GIVEN ENTRIES START

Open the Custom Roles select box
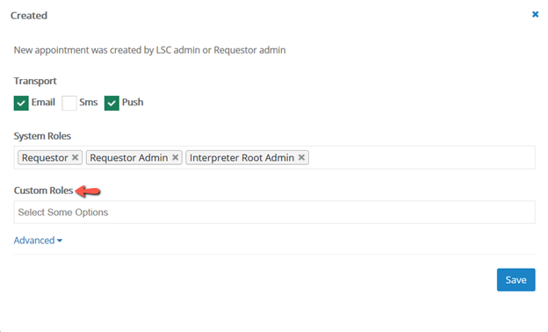Image resolution: width=548 pixels, height=332 pixels. click(274, 213)
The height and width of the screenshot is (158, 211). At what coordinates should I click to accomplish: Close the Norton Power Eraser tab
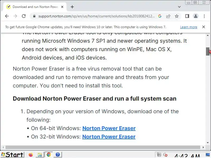[x=62, y=7]
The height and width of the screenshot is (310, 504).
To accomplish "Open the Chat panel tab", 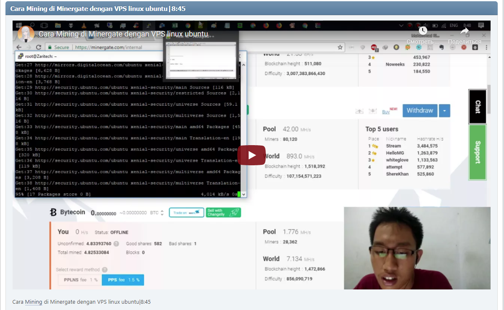I will tap(477, 106).
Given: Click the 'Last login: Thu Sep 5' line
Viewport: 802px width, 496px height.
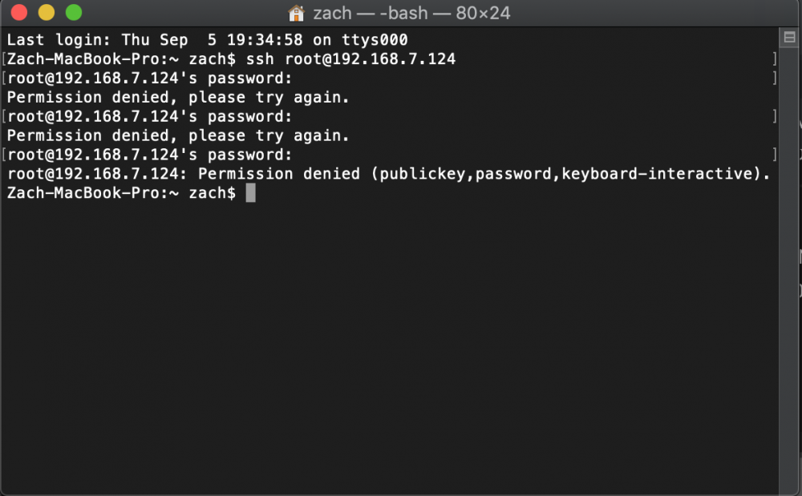Looking at the screenshot, I should pyautogui.click(x=207, y=40).
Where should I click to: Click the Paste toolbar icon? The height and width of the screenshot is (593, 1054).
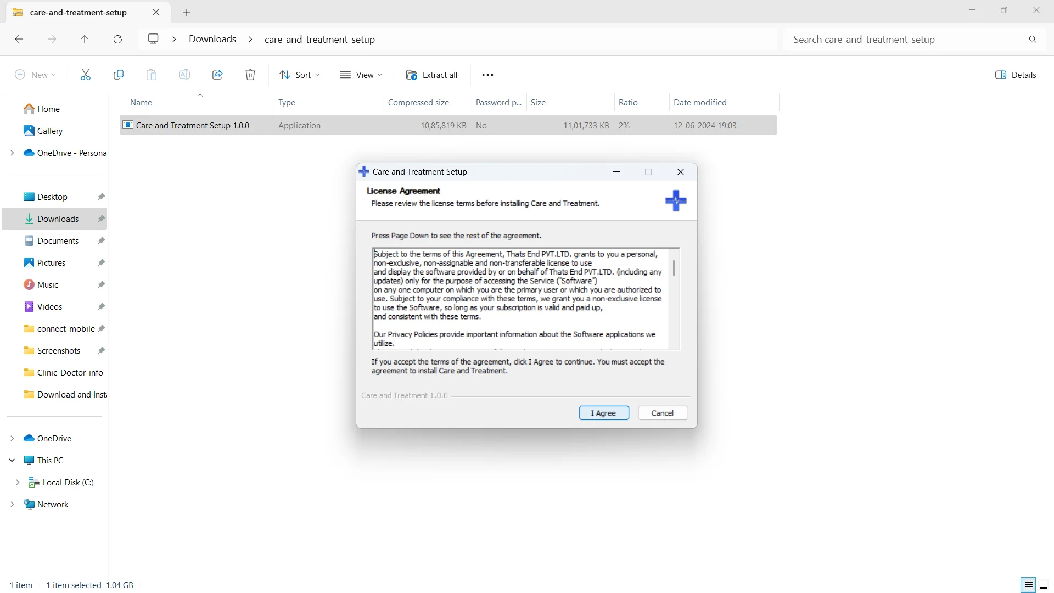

GIVEN ENTRIES END

* _TO DO_
Everything from the line with "Given: Click the 'Last login: Thu Sep 5' line" through the final line of the records above should be written out exactly, minus the pictures.

* _ANSWER FOR THIS EXERCISE_
Given: Click the 'Last login: Thu Sep 5' line
Viewport: 802px width, 496px height.
Looking at the screenshot, I should pyautogui.click(x=207, y=40).
Where should I click to: Click the Paste toolbar icon? The height and width of the screenshot is (593, 1054).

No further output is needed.